A Tampa Bay Online article, “Recruiting In The Shadows”, gives a good rundown of some recent happenings in hoops recruiting, including a brief John Wall mention:
Last summer, Baylor University hired Dwon Clifton, coach of the AAU team that includes the nation’s top point guard prospect, John Wall from Raleigh, N.C. Wall hasn’t signed a scholarship, but Baylor is on his short list.
No news there for State fans, but as part of a long list of coaches who employ the tactic (including NC State’s former head coach, Herb Sendek) one starts to get a glimpse of the unsavory nature of it all — and that has drawn the attention of the NCAA itself:
“Follow the money, follow the money,” former University of Pennsylvania and Boston College coach Chuck Daly said, evoking images of Hal Holbrook’s stern advice to Robert Redford in “All the President’s Men.”
In an unprecedented move, enforcement officials were deployed to Las Vegas, Orlando and other summer-basketball sites to infiltrate what NCAA President Myles Brand describes as a “dysfunctional” system of recruiting. On a staff of 20 investigators, the NCAA has now designated three solely for men’s basketball.
“There has been growing concern at some of the things developing in men’s basketball,” NCAA spokeswoman Stacey Osburn said. “We want to get deeper into that environment and culture.”
Front and center: The connections between Amateur Athletic Union coaches, sometimes affiliated with agents, and high-profile players.

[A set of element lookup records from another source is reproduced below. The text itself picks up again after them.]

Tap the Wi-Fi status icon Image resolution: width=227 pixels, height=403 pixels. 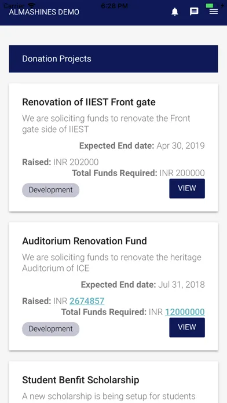pyautogui.click(x=32, y=5)
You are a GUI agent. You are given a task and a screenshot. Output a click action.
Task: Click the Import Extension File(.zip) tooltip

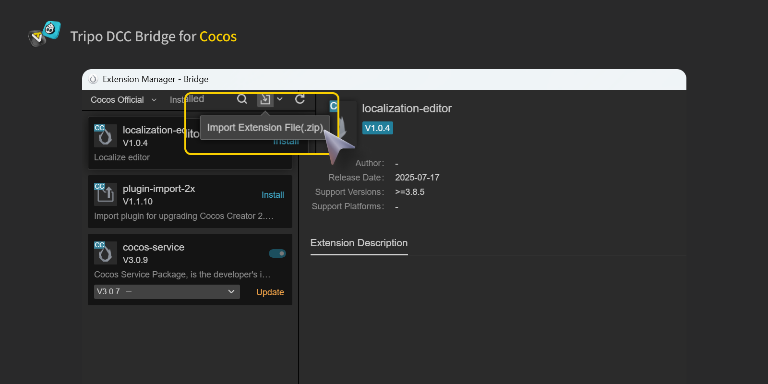pos(265,128)
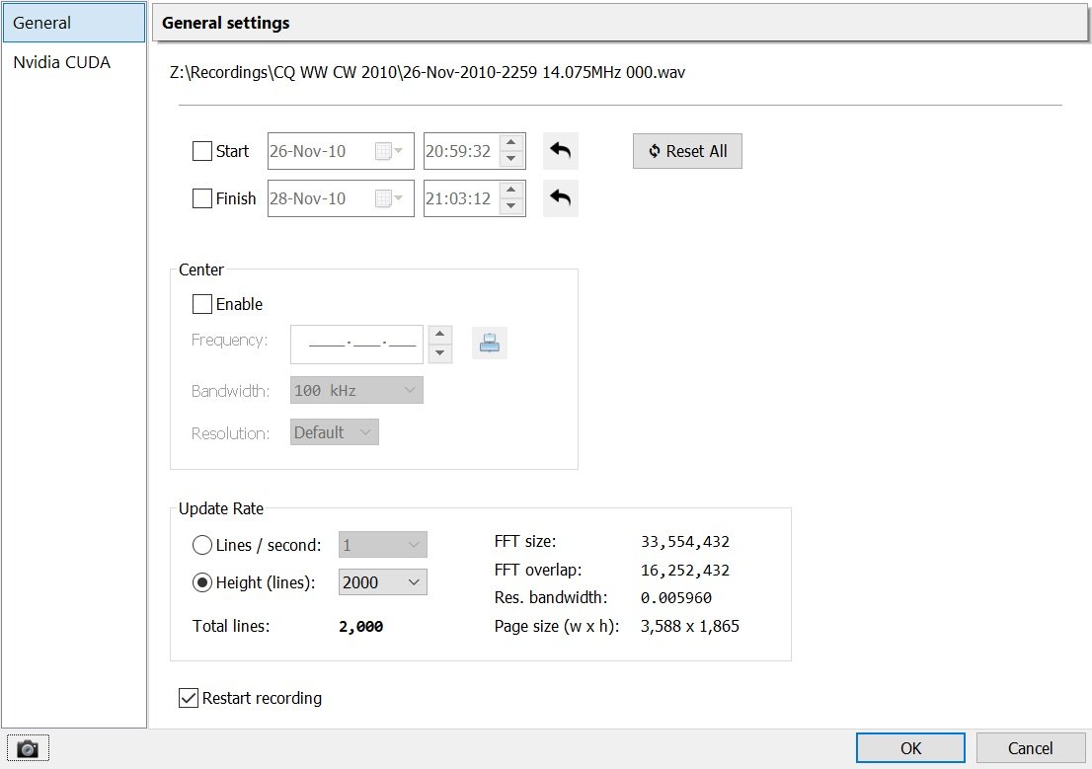Screen dimensions: 1092x769
Task: Enable the Center frequency option
Action: tap(201, 303)
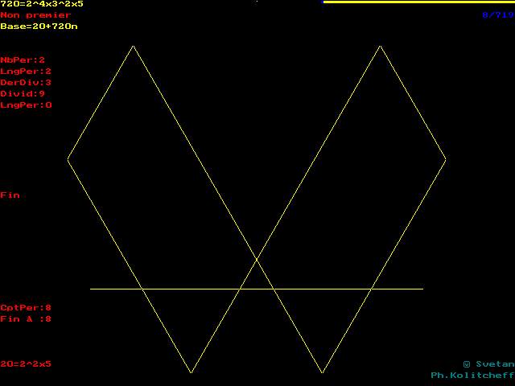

“Recruiting is extremely difficult right now,” said Virginia Tech coach Seth Greenberg, formerly of USF. “The player is the center of the universe. You’ve got to draw a circle around that player and then touch everyone in that circle. If you don’t touch the right person, you’re going to be eliminated.”
One has to wonder if the NCAA means what it says – that it’s going to get a grip on the situation – or if it is simply another case of Myles Brand giving lip service to restoring integrity to the recruiting game while he cashes CBS’s billion dollar checks for its annual NCAA tournament coverage. One would be tempted to think the latter will be the case — Brand himself earns at least $895K/year and common sense says that he nor anyone else is going to slaughter the golden goose that’s making everyone involved wealthy.
Talent wins games, so coaches recruit talent. Therefore, head coaches hire assistants who can recruit talent, not develop it. Plenty of Division I coaches cannot teach the game, but they can recruit. Because the NCAA limits off-season practice time and players jump to the NBA after one or two seasons, recruiting is the single greatest element of college basketball.
The best players suffer the same Entitlement Affliction, as they have been The Man at every level. While they may be great with the ball in their hands, they lack the wherewithal to play a team game within a coach’s system. Players stand and watch without the ball and lack the feel for the game; they need set plays to tell them how to move and where to go. They reach, lunge for steals and do not understand help defense and defensive rotations, as they always excelled due to natural ability, size, speed or strength, which evens out at the college level.
College recruiting spawns the year-round AAU play, as it’s more convenient for college coaches to attend 2-3 tournaments each with 40-50 teams filled with legitimate college prospects than to attend high school basketball games and tournaments during their season.
In short, it is a clearinghouse or a cattle-call for talent, depending on what you want to call it. And now the NCAA is on the case. Just keep in mind that this is an organization that has gone from banning post-season play for schools giving a ride to a recruit home from a university to one that is perfectly willing to overlook O.J. Mayo and Reggie Bush’s obvious payola just because it would negatively impact one of their big-market high profile teams and thus hurt their own bottom line.